2. What Are Symmetries?

2.1. Invariant and Equivariant Representations

Given a task, there often exist transformations of the inputs that should not affect it. For example, if one wants to count the number of objects on a table, the outcome should not depend on the colors of those objects, their location or the illumination of the scene. In that case, we say the output produced by an intelligent system when solving the task is invariant with respect to those transformations. Since the sensory input changes with transformations, while the output is invariant, we need to decide what should happen to the intermediate representations. Should they be invariant like the output or should they somehow transform similarly to the input?
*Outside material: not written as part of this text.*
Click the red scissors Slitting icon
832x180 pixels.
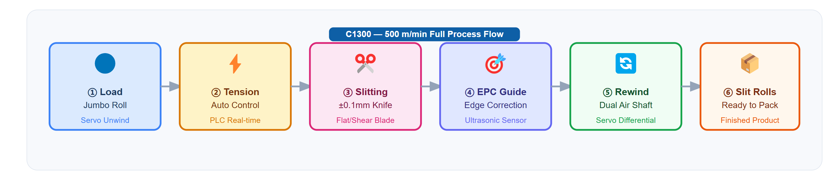365,63
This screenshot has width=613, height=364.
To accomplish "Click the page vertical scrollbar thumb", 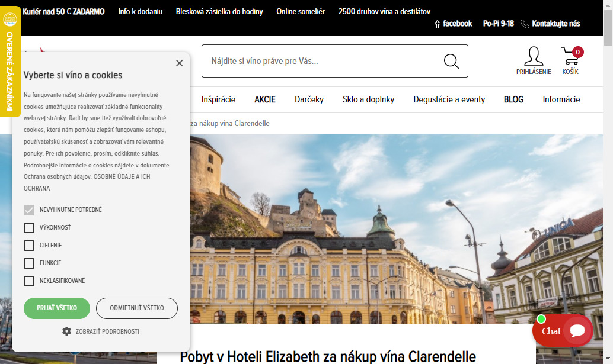I will (x=608, y=28).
Much of the research on perception and representation learning, both in ML and neuroscience, has focused on object recognition. In ML, this line of research has historically emphasized the importance of learning representations that are invariant to transformations like pose or illumination (Lowe, 1999; Dalal and Triggs, 2005; Sundaramoorthi et al., 2009; Soatto, 2010; Krizhevsky et al., 2012). In this framework, transformations are considered nuisance variables to be thrown away (Figures 1A, 2B). Some of the most successful deep learning methods (Krizhevsky et al., 2012; Mnih et al., 2015; Silver et al., 2016; Espeholt et al., 2018; Hu et al., 2018; Dai et al., 2021) end up learning such invariant representations (see Tishby et al., 1999; Tishby and Zaslavsky, 2015 for a potential explanation of why this happens in the context of supervised learning). This is not a problem for narrow intelligence, which only needs to be good at solving the few tasks it is explicitly trained for, however, discarding “nuisance” information can be problematic for general intelligence which needs to reuse its representations to solve many different tasks, and it is not known ahead of time which transformations may be safe to discard. It is not surprising then that despite the enormous success of the recent deep learning methods trained on single tasks, they still struggle with data efficiency, transfer, and generalization when exposed to new learning problems (Garnelo et al., 2016; Lake et al., 2016; Higgins et al., 2017b; Kansky et al., 2017; Marcus, 2018; Cobbe et al., 2019).

Figure 1

Figure 2

Similarly to ML, in neuroscience ventral visual stream is traditionally seen to be progressively discarding information about the identity preserving transformations of objects (Fukushima, 1980; Tanaka, 1996; Poggio and Bizzi, 2004; Yamins et al., 2014). While neurons in the early processing stages, like V1, are meant to represent all information about the input stimuli and their transformations in high-dimensional “entangled” manifolds, where the identities of the different objects are hard to separate (Figure 2A), later in the hierarchy such manifolds are meant to collapse into easily separable points corresponding to individual recognizable objects, where all the information about the identity preserving transformations is lost, resulting in the so called “exemplar” neurons¹ following the naming convention of Chang and Tsao (2017). In this view, every neuron has a preferred stimulus identity in response to which the neuron fires maximally, while its response to other stimuli decreases proportionally to their distance from the preferred stimulus (Figure 2B).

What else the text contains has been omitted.